Source records:

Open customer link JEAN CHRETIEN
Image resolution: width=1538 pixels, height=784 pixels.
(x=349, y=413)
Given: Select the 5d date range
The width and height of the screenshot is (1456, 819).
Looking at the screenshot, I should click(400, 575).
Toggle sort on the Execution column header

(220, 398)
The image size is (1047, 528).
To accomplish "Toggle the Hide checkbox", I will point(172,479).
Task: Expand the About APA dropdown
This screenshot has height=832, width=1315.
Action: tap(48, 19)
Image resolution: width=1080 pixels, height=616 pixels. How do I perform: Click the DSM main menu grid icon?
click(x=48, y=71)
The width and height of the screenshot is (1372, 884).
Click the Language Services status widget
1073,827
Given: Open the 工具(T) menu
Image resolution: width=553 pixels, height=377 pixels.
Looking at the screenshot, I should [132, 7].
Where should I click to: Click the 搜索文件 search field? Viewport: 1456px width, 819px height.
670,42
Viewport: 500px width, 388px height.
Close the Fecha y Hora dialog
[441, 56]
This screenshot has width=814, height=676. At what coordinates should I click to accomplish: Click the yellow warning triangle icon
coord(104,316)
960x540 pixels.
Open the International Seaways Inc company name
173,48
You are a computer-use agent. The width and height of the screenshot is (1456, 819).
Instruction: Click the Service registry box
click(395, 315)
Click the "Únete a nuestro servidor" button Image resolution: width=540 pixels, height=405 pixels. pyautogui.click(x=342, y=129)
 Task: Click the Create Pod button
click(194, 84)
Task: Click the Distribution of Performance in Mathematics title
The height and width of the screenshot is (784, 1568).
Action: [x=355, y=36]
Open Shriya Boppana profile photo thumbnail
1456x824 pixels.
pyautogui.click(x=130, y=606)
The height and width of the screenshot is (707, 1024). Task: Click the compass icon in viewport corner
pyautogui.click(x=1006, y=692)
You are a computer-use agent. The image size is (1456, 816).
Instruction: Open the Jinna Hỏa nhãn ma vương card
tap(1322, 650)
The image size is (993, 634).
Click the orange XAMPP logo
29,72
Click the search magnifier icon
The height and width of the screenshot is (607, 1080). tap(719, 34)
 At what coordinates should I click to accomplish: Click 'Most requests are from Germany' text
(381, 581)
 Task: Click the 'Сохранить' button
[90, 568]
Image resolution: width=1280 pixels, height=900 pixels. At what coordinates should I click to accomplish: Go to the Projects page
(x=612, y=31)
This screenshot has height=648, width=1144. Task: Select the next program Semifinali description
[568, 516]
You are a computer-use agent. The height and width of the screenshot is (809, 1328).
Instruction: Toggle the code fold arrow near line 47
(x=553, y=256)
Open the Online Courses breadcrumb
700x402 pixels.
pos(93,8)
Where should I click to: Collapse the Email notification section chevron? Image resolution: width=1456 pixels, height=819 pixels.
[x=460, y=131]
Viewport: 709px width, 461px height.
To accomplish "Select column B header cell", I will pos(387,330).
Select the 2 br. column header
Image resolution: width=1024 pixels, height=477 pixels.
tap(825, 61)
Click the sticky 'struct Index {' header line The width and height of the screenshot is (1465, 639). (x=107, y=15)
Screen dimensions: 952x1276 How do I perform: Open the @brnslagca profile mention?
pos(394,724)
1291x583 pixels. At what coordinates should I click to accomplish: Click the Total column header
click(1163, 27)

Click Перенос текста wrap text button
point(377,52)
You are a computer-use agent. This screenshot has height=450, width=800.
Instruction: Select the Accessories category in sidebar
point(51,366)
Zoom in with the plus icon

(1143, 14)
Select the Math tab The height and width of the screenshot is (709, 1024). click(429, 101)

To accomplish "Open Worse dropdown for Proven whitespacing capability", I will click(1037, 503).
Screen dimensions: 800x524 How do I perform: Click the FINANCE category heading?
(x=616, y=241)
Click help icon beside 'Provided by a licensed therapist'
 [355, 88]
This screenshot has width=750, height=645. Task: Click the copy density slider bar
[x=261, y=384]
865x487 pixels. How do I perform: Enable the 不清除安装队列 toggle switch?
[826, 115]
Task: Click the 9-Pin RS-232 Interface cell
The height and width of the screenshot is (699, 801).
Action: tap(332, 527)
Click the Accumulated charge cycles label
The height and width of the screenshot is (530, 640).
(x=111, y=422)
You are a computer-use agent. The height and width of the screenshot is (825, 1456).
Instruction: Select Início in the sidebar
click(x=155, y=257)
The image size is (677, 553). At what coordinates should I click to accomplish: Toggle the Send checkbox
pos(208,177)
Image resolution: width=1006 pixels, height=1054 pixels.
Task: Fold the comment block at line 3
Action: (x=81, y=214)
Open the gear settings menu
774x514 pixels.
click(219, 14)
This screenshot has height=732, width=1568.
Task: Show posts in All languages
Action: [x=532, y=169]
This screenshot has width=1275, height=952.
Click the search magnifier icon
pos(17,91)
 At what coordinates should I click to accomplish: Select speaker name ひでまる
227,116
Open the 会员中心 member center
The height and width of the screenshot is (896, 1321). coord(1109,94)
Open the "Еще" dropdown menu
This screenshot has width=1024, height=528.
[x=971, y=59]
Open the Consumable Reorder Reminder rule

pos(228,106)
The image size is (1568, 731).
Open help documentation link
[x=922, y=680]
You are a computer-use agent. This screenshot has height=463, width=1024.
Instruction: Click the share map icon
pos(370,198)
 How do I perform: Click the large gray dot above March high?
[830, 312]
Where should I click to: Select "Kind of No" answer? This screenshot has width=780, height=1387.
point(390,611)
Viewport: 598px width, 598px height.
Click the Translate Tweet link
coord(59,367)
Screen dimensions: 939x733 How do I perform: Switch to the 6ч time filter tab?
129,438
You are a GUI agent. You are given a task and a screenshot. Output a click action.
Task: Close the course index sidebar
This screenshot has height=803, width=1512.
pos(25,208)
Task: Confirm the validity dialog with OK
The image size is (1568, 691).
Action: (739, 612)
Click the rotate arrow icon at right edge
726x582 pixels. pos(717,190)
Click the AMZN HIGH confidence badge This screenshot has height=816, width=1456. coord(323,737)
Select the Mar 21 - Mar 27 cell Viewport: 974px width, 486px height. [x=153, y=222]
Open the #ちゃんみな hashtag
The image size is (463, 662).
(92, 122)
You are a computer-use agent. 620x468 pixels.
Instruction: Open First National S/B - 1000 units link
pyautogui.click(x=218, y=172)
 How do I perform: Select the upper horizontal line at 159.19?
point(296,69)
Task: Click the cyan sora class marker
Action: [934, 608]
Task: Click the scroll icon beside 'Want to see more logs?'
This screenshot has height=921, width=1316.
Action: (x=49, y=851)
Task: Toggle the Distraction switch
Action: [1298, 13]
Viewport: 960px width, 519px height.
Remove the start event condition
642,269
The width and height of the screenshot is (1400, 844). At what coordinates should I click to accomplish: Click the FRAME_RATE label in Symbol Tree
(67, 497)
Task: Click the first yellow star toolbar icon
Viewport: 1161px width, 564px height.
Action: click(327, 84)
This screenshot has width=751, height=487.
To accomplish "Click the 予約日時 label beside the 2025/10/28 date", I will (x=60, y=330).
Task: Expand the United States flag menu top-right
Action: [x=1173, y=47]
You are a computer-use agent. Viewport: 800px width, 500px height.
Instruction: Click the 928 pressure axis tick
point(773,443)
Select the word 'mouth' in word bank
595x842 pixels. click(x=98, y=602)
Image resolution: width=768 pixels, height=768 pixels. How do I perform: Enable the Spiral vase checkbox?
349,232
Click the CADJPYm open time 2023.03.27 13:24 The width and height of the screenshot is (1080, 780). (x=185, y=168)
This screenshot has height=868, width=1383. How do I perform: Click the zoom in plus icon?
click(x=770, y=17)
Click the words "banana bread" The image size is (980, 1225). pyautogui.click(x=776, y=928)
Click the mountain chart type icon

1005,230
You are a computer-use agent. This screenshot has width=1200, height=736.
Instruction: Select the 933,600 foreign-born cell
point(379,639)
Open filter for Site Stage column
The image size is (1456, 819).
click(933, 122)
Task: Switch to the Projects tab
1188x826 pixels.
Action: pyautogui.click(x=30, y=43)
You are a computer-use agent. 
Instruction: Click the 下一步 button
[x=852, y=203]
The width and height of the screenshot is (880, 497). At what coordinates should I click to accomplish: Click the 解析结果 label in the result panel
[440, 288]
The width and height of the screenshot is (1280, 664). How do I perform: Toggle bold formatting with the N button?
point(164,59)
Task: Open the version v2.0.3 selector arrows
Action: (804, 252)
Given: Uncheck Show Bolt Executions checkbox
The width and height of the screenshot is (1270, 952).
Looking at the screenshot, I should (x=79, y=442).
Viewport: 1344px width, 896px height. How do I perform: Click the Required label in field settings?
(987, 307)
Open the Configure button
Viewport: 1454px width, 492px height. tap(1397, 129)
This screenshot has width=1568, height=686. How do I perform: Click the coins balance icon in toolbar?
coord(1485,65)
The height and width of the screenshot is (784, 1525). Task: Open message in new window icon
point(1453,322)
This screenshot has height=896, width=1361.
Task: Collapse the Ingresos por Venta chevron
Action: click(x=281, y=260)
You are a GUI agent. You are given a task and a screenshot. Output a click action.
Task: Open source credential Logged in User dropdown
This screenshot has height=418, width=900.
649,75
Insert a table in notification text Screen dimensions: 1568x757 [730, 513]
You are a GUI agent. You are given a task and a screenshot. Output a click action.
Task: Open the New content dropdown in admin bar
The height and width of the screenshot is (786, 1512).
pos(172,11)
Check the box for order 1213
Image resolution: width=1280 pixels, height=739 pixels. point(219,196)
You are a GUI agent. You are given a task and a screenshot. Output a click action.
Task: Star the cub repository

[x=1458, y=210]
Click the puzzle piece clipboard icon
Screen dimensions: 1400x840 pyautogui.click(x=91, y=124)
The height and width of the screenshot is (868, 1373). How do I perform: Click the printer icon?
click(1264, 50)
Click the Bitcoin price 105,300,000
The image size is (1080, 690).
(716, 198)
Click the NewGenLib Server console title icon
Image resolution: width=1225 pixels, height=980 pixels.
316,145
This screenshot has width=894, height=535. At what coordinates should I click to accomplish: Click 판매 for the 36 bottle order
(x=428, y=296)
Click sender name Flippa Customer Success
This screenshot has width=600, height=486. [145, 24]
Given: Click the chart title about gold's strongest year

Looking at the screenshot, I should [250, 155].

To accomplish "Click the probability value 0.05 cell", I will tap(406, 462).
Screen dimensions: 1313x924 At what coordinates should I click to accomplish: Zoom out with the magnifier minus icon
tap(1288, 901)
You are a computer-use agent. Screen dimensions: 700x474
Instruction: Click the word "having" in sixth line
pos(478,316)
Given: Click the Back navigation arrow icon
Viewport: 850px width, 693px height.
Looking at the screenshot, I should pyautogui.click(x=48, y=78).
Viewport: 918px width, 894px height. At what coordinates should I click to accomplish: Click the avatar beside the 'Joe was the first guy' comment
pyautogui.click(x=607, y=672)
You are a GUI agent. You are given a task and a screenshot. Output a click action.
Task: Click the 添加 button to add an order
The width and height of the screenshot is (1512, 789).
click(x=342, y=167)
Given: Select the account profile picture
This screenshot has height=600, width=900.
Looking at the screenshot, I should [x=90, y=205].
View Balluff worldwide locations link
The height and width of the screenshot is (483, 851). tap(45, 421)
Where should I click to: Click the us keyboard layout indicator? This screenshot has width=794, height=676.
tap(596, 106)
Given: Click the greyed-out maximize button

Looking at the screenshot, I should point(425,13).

What this task involves: Return, verbatim, the stretch of the source records above that opens with the line containing "Task: Click the first" and closes with the line containing "[x=852, y=203]", both of those lines included.

Output for this exercise:
Task: Click the first yellow star toolbar icon
Viewport: 1161px width, 564px height.
Action: click(327, 84)
This screenshot has width=751, height=487.
To accomplish "Click the 予約日時 label beside the 2025/10/28 date", I will (x=60, y=330).
Task: Expand the United States flag menu top-right
Action: [x=1173, y=47]
You are a computer-use agent. Viewport: 800px width, 500px height.
Instruction: Click the 928 pressure axis tick
point(773,443)
Select the word 'mouth' in word bank
595x842 pixels. click(x=98, y=602)
Image resolution: width=768 pixels, height=768 pixels. How do I perform: Enable the Spiral vase checkbox?
349,232
Click the CADJPYm open time 2023.03.27 13:24 The width and height of the screenshot is (1080, 780). (x=185, y=168)
This screenshot has height=868, width=1383. How do I perform: Click the zoom in plus icon?
click(x=770, y=17)
Click the words "banana bread" The image size is (980, 1225). pyautogui.click(x=776, y=928)
Click the mountain chart type icon

1005,230
You are a computer-use agent. This screenshot has width=1200, height=736.
Instruction: Select the 933,600 foreign-born cell
point(379,639)
Open filter for Site Stage column
The image size is (1456, 819).
click(933, 122)
Task: Switch to the Projects tab
1188x826 pixels.
Action: pyautogui.click(x=30, y=43)
You are a computer-use agent. 
Instruction: Click the 下一步 button
[x=852, y=203]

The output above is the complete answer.